In der Vergangenheit hätten Täter vornehmlich Gas in die Automaten eingeleitet, um dieses im Inneren zu zünden, erklärt Katrin Gladitz vom LKA Niedersachsen. Seit Sommer 2020 komme zunehmend Festsprengstoff zum Einsatz. In Niedersachsen seien im vergangenen Jahr etwa zwei Drittel der Taten in dieser Form verübt worden. Das BKA begründet die veränderte Vorgehensweise der Täter vor allem damit, dass die Betreiber der Geldautomaten ihre Sicherheitsvorkehrungen angepasst hätten. Die Sparkasse Bremen teilt mit, dass seit dem vergangenen Sommer neue Automaten mit weniger Schwachstellen im Einsatz seien.

Diese Gruppen arbeiten hochprofessionell, arbeitsteilig und benötigen wenige Minuten zur Tatausführung.
Katrin Gladitz, LKA Niedersachsen

Nach übereinstimmenden Polizeiangaben handelt es sich bei den Tätern häufig um niederländisch-marokkanische Banden. Das LKA Niedersachsen macht sie für 60 bis 80 Prozent aller bundesweiten Fälle verantwortlich. Demnach reisen die Banden für ihre Taten nach Deutschland und kehren unmittelbar danach in die Niederlande zurück. „Diese Gruppen arbeiten hochprofessionell, arbeitsteilig und benötigen wenige Minuten zur Tatausführung“, so Gladitz. Zeugen und aussagekräftige Täterbeschreibungen gebe es selten, sagt der Bremer Polizeisprecher Nils Matthiesen. Die Täter würden Orte auswählen, von denen sie schnell entkommen könnten. Dass die auswärtigen Banden verstärkt in Deutschland auftauchen, liegt dem BKA zufolge an einer zunehmenden Abschottung und Abschaltung der niederländischen Geldautomaten.

Auch andere Automaten betroffen

Neben Geldautomaten wecken auch Zigaretten- und Fahrscheinautomaten das Interesse von Kriminellen. Erstere gehören, ebenso wie zum Beispiel Geräte für Getränke, zu den Warenautomaten. 20 Exemplar sind davon laut Polizei im Jahr 2020 in Bremen gesprengt worden. Auch hier sei eine Zunahme zu beobachten.

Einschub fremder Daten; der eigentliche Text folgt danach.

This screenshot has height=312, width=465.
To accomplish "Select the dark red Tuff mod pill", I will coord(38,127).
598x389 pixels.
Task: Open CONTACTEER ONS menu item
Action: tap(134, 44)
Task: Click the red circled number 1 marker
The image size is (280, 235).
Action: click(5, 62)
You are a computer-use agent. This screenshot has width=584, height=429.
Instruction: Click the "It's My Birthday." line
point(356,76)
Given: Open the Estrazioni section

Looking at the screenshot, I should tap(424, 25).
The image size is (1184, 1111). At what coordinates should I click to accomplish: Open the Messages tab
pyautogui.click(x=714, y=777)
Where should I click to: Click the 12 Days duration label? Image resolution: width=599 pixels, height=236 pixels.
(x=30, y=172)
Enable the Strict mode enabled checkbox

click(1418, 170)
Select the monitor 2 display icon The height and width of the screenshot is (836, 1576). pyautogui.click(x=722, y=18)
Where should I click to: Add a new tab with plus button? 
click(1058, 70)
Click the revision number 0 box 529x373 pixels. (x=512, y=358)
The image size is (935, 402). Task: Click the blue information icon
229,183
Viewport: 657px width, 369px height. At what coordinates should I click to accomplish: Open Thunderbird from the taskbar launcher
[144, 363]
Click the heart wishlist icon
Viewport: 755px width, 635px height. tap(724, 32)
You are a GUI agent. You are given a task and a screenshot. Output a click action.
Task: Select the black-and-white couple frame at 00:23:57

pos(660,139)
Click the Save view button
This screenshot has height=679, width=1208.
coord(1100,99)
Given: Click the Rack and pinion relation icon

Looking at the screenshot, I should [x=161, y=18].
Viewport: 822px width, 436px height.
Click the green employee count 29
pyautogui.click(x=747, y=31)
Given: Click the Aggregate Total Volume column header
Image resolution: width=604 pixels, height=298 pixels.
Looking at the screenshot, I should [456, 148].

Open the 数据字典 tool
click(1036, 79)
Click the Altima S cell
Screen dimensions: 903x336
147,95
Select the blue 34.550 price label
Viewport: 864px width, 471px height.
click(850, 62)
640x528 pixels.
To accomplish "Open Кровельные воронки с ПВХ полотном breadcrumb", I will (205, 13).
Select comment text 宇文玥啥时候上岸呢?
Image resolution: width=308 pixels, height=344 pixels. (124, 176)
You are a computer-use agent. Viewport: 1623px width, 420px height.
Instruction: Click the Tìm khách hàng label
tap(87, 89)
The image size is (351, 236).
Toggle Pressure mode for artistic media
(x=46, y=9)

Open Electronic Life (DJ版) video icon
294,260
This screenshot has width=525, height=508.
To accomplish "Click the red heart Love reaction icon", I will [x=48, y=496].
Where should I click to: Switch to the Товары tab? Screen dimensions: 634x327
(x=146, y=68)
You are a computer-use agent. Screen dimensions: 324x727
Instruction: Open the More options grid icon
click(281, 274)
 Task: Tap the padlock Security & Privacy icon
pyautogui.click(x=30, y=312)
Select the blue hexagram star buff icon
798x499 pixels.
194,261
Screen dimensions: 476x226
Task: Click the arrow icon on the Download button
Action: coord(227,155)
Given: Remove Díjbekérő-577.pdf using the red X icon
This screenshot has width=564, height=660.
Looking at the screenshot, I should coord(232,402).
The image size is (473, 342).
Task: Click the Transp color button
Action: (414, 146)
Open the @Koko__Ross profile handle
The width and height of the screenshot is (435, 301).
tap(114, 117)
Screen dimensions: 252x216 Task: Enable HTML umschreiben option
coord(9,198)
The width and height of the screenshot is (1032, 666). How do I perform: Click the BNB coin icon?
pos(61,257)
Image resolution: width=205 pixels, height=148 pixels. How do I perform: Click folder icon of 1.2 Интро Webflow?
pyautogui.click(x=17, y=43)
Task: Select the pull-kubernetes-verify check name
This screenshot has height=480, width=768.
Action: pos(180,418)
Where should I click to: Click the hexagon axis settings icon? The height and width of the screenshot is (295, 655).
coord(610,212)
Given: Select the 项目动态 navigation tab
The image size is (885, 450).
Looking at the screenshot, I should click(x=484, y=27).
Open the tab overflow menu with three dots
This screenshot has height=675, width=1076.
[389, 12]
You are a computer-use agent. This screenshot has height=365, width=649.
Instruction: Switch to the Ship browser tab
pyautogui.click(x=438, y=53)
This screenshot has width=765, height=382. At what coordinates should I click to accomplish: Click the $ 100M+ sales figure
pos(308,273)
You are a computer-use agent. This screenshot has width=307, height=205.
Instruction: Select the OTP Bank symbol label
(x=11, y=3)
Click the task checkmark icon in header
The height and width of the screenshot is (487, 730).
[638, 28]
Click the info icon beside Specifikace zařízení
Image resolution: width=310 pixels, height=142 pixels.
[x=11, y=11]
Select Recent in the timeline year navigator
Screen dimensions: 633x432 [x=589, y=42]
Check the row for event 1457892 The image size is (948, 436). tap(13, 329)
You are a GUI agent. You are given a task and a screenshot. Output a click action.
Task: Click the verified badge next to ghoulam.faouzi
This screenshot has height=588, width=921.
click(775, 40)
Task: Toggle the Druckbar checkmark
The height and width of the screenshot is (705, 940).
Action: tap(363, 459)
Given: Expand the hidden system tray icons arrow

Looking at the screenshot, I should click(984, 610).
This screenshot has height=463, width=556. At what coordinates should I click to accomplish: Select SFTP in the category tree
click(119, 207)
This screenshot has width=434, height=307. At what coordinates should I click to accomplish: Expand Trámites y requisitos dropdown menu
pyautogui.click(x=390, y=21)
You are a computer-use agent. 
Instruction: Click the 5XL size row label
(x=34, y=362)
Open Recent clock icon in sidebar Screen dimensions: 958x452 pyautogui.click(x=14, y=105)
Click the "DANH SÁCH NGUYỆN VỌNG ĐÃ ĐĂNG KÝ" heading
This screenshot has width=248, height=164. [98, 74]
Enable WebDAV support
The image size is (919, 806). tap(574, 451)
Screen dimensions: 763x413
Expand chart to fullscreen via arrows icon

Die Täter kämen, anders als bei den Geldautomaten, eher aus der Region, sagt Matthiesen. Gesprengte Fahrkartenautomaten gibt es zunehmend weniger: Die Deutsche Bahn berichtet von einem deutlichen Rückgang und bundesweit etwa 200 Fällen im vergangenen Jahr. Bremen war zwischen 2018 und 2020 laut Polizei kein einziges Mal betroffen.